UniviewVLA: A Unified Multiview Vision-Language-Action Model with World Modeling

UniviewVLA: A Unified Multiview Vision-Language-Action Model
with World Modeling

Tao Xu^1,2, Runhao Zhang², Zhijian Huang⁴, Jiayi Guan⁴, Jiaxin Wang², Yifan Ding², Yong-Lu Li^2,3, Long Chen⁴, Guang Chen^1,2,†, Jinghui Lu^4,†

¹Tongji University, ²Shanghai Innovation Institute, ³Shanghai Jiao Tong University, ⁴Xiaomi EV

^†Corresponding Authors

Abstract

Occluded tasks remain a bottleneck in robot manipulation. Existing solutions either deploy additional physical cameras requiring training-inference camera parity, or rely on explicit 3D reconstruction with high computational cost. Moreover, both approaches rely on standard agent-view and wrist-view observations, while failing to capture occlusion information and future scene evolution. To this end, we propose UniviewVLA, a unified multiview Vision-Language-Action model with world modeling, which infers multiview scene evolution for action prediction from only standard two-camera observations. We demonstrate that by leveraging generated multiview future views from the world model, UniviewVLA reveals occluded cues and models future scene evolution, improving action prediction and removing the need for extra hardware or explicit reconstruction. Besides, to accelerate inference while preserving prediction accuracy, UniviewVLA develops Motion-Informative Token Compression, which compresses each generated view from 625 to 16 tokens and reduces per-view latency from 6–7s to 0.2–0.3s. UniviewVLA also proposes training-free Action-Entropy View Selection, which dynamically identifies the most action-informative view at different inference stages. Extensive experiments show that UniviewVLA achieves 95.8% on LIBERO and 4.60 on CALVIN ABCD→D, both standard occlusion-free benchmarks. On customized occlusion-focused tasks, it improves success rate from 40.0% to 73.3%, and average real-robot success rate by 33.4 points, demonstrating stronger occlusion-focused performance without sacrificing standard occlusion-free benchmarks.

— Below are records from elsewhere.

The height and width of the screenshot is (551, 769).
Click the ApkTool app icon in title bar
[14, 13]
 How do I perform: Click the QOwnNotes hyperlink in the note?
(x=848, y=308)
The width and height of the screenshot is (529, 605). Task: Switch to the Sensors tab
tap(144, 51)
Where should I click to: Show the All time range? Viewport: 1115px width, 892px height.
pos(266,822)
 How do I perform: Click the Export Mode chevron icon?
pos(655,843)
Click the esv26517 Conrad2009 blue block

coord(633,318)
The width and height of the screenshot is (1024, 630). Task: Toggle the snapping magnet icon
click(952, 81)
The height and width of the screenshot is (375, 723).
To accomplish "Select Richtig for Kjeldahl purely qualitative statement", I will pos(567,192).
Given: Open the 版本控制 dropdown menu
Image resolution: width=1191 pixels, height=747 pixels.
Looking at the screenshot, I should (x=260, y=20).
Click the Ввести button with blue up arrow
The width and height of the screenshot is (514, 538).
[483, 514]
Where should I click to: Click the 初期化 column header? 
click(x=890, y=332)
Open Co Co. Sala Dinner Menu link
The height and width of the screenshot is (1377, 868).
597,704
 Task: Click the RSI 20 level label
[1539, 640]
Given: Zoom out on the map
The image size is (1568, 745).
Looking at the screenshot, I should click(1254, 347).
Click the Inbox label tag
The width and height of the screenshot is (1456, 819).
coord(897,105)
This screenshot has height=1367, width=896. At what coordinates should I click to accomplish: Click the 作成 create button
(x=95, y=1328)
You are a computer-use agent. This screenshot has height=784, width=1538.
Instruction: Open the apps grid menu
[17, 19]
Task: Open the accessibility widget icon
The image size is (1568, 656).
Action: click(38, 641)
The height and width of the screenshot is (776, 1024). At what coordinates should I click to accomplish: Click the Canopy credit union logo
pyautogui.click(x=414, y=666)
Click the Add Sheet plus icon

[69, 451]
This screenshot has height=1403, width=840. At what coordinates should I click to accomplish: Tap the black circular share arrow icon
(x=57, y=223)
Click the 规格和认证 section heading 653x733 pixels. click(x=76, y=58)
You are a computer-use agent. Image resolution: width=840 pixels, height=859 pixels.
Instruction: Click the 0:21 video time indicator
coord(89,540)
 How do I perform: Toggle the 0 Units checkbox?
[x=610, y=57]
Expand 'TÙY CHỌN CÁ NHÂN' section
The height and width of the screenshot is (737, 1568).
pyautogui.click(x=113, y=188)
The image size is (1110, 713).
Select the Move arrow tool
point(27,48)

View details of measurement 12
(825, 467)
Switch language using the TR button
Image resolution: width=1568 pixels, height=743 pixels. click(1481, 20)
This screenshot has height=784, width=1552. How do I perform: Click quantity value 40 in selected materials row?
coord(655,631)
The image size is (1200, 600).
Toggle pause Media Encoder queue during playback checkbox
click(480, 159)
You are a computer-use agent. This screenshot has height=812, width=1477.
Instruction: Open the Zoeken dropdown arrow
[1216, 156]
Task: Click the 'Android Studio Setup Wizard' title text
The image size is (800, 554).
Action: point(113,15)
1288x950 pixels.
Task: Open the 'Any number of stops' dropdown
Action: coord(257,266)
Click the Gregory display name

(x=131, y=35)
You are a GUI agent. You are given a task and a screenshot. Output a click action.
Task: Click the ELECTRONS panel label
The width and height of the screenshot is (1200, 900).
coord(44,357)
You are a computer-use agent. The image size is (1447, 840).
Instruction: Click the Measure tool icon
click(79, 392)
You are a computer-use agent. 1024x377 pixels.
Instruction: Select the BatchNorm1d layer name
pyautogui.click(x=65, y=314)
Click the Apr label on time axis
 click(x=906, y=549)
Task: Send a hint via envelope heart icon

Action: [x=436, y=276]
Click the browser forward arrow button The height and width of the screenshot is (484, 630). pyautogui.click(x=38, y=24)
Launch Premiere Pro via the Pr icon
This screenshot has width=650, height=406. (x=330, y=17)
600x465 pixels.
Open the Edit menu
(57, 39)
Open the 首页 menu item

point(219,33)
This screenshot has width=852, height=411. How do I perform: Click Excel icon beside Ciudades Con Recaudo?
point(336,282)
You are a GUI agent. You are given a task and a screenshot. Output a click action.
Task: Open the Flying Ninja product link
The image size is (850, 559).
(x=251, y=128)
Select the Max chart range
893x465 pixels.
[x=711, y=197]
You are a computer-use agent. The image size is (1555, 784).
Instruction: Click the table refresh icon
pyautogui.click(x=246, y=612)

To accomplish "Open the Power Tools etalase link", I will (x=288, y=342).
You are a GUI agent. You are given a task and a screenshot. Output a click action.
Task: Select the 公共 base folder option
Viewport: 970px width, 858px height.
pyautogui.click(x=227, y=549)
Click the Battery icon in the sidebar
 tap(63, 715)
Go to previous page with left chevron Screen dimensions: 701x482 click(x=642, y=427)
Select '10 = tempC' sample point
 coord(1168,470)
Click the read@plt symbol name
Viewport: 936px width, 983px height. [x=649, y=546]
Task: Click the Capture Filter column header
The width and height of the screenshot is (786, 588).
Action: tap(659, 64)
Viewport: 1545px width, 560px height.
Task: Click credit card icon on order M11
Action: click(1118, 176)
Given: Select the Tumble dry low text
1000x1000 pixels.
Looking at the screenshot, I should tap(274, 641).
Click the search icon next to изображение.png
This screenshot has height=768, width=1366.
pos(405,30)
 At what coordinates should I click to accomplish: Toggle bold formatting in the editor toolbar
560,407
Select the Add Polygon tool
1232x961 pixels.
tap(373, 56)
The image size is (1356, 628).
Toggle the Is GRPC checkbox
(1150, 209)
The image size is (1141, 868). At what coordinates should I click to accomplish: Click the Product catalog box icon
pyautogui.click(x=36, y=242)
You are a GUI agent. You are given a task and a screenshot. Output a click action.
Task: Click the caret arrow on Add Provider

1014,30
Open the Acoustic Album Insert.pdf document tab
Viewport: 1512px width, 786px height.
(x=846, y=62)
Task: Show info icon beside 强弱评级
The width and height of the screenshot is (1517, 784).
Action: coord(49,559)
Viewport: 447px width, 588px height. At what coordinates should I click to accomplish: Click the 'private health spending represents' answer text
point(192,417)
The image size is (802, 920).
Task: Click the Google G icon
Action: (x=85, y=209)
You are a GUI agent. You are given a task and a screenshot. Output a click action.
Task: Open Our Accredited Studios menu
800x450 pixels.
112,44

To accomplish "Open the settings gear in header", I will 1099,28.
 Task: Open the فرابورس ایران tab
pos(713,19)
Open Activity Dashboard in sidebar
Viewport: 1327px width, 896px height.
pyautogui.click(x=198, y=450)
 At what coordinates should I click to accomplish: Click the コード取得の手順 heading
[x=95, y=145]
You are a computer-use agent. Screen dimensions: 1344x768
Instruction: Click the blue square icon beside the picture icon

Customized Occlusion-Focused Simulation Tasks

To further evaluate the importance of multiview information, we construct six customized occlusion-focused tasks that hide action-critical cues from the standard viewpoints. Specifically, we follow the LIBERO BDDL format to design occluded manipulation scenes and collect multiview demonstrations with a hardware-in-the-loop teleoperation setup based on a 3D SpaceMouse. Each task contains 60 demonstrations. The table below lists the corresponding language instructions, and the videos show UniviewVLA rollouts.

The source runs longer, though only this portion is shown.